PASSAGE TO READ:
== == ==

- Born: Ionel Fernic May 29, 1901 Târgoviște, Kingdom of Romania
- Died: July 22, 1938 (aged 37) Stulpicani, Kingdom of Romania
- Genres: Easy listening
- Occupations: Composer, aviator, parachutist
- Years active: 1931–1938

= Ionel Fernic =

Ionel Fernic (/ro/; May 29, 1901 – July 22, 1938) was a Romanian composer, aviator (civil pilot), writer, and one of the first Romanian parachutists.

==Early life==
He was born in Târgoviște. His family moved to Galați, where Ionel attended the Vasile Alecsandri High School, and where he met his mentor, the Romanian composer and music teacher Theodor Fuchs, who tutored him in the arts of piano and guitar music. Being a music enthusiast, and passionate about airplanes, Ionel Fernic was guided by his parents to attend a technical faculty but he eventually decided to go to the Academy of Music and Dramatic Art in Bucharest, where he was admitted at the drama section with the highest grade average.

Although he was remarked by his teachers, Ionel did not continue his acting career despite having the opportunity to play alongside many famous Romanian actors like Aristide Demetriade, Ion Manolescu, and Mișu Fotino. He graduated in 1924, and was enrolled in the Reserve Officer School in Ploiești and remained in the city for a few years, the period when he wrote almost all of his works.

Under the guidance of professor Fuchs, Fernic composed in 1919, his last high school year, the ballad Cruce albă de mesteacăn, his first well known work. After settling in Ploiești, having an urge to create successful music, he composed a number of sentimental songs and tangos. His first tango, composed in 1931, was called Minciuna (better known by the name Pe boltă când apare luna), and was an adaptation of a French song proposed by Nicolae Kirițescu.

== == ==

WORK TO DO: List every actor named in the Ionel Fernic biography.

[Rows on where targets appear]
== == ==

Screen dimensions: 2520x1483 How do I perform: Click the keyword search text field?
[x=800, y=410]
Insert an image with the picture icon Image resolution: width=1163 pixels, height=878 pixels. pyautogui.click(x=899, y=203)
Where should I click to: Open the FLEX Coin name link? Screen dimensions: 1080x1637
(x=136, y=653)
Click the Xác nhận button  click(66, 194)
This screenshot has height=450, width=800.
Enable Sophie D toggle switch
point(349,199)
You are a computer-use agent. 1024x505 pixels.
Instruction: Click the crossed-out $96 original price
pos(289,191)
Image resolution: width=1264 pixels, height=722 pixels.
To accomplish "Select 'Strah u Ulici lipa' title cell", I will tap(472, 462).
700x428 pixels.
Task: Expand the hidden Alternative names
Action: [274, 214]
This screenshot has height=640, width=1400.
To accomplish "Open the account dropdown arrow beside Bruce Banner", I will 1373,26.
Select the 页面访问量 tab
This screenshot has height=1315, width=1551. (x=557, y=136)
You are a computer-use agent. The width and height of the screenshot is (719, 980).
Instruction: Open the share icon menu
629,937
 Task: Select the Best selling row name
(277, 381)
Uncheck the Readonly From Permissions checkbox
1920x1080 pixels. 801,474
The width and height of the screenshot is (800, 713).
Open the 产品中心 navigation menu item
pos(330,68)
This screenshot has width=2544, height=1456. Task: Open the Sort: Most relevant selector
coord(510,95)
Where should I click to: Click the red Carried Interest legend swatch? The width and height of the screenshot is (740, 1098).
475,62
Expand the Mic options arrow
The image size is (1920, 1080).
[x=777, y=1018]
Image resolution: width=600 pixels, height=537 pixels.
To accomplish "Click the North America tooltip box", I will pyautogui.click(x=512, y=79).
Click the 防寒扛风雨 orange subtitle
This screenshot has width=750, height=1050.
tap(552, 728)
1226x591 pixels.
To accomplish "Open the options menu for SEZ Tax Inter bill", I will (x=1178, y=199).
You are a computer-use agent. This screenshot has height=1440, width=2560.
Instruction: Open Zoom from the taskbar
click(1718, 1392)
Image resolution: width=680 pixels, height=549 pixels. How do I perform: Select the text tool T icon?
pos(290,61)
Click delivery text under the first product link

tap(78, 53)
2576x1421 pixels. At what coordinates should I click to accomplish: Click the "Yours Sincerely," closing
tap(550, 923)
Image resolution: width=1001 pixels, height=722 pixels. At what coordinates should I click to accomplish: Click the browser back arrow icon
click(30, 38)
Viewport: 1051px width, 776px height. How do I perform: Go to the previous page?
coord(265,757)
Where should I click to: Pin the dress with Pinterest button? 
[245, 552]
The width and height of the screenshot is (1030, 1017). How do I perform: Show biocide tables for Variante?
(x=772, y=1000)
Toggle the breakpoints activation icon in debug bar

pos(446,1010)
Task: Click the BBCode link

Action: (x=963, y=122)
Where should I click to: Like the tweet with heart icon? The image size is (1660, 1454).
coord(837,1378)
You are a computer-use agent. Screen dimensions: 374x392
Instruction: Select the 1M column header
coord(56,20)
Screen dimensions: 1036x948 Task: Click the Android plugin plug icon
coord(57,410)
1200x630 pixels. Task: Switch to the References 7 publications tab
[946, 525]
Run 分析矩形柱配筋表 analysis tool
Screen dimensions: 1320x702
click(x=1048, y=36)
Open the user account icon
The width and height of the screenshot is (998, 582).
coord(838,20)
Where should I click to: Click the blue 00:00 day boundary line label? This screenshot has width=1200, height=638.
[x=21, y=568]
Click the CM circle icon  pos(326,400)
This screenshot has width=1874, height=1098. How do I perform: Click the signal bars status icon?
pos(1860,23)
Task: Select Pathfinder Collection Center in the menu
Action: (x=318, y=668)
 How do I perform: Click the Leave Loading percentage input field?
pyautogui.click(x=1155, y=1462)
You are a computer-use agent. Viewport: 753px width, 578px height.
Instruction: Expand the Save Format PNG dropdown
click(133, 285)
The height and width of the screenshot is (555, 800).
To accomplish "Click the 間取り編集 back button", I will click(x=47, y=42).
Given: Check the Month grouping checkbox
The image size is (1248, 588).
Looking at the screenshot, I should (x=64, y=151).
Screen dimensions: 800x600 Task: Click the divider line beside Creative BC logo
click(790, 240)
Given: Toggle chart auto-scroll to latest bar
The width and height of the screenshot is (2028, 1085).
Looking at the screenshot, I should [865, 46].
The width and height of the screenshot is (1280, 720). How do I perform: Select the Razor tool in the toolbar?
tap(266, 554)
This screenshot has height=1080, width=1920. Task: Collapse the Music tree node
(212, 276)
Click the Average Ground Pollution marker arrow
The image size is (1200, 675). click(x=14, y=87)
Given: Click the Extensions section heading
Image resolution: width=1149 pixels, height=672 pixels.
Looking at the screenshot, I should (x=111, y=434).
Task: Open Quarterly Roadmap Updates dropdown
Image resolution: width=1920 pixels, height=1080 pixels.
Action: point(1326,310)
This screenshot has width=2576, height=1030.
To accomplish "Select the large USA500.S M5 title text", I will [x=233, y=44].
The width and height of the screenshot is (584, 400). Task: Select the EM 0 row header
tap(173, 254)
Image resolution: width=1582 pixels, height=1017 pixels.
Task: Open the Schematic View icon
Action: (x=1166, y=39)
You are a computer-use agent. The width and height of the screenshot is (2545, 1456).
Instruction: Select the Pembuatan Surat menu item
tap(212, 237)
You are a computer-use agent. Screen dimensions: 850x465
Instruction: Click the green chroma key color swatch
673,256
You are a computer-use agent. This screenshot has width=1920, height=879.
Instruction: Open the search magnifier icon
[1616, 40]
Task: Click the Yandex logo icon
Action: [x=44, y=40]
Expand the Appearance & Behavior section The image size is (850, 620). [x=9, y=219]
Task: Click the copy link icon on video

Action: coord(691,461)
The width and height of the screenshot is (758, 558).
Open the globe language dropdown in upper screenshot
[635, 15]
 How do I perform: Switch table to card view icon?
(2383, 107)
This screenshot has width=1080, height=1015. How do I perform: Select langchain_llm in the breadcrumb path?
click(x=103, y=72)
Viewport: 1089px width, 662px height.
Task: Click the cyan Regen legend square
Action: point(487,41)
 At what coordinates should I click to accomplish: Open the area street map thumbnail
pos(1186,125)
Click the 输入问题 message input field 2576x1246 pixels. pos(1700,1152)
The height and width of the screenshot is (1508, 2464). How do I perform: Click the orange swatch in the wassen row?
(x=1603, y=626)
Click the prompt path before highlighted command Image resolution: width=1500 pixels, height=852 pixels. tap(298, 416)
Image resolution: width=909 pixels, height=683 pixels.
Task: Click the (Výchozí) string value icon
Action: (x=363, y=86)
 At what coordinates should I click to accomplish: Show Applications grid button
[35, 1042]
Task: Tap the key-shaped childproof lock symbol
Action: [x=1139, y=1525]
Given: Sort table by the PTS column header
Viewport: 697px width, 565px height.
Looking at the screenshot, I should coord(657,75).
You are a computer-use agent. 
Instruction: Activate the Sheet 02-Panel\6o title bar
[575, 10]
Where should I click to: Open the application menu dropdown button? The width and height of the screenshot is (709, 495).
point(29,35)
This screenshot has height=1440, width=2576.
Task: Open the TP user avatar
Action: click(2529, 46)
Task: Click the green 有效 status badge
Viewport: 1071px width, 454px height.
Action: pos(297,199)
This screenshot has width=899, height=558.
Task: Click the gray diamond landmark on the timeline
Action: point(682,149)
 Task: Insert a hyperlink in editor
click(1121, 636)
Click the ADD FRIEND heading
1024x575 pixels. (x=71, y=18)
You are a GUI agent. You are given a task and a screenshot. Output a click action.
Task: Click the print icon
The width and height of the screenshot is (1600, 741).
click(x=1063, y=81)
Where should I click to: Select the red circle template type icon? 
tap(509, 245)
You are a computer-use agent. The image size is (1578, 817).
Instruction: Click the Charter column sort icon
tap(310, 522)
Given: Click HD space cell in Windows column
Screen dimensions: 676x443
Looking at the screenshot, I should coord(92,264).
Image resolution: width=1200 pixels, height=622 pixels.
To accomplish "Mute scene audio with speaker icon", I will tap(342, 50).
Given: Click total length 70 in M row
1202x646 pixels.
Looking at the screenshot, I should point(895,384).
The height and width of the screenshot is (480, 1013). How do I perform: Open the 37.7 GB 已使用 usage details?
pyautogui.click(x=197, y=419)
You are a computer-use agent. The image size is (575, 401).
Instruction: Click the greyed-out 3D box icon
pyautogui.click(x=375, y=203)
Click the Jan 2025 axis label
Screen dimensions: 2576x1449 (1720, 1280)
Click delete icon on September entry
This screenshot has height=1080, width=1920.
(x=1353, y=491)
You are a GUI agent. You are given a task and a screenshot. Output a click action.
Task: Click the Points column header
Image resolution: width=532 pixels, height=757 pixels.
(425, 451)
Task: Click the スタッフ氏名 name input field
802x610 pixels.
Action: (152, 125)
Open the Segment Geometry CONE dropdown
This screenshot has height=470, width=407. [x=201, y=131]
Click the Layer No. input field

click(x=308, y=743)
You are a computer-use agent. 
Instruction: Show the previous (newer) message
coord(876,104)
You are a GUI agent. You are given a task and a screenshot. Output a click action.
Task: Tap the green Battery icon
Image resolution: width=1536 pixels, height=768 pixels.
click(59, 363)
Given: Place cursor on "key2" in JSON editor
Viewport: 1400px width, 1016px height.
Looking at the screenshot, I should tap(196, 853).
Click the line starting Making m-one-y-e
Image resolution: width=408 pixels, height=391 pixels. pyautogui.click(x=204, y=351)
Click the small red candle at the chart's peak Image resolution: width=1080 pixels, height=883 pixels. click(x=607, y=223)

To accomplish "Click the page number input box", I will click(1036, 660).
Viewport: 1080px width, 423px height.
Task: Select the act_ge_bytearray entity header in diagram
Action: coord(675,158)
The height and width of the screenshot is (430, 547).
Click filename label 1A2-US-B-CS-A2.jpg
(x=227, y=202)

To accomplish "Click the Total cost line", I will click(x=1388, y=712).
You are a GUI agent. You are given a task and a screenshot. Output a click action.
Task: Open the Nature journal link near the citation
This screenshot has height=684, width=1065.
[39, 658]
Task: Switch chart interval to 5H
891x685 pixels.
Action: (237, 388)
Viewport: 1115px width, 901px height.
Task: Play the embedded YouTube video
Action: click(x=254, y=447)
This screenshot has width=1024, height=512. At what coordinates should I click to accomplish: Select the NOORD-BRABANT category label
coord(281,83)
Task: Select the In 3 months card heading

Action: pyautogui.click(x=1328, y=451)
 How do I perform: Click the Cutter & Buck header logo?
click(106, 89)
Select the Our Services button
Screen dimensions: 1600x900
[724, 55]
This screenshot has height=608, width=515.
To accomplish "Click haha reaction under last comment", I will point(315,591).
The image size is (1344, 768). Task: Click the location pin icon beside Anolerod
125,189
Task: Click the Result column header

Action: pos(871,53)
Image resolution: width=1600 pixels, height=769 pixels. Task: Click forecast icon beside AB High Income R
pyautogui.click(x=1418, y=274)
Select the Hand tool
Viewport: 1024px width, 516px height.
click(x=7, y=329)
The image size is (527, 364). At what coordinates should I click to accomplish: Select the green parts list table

== == ==

EXERCISE RESULT: Aristide Demetriade, Ion Manolescu, Mișu Fotino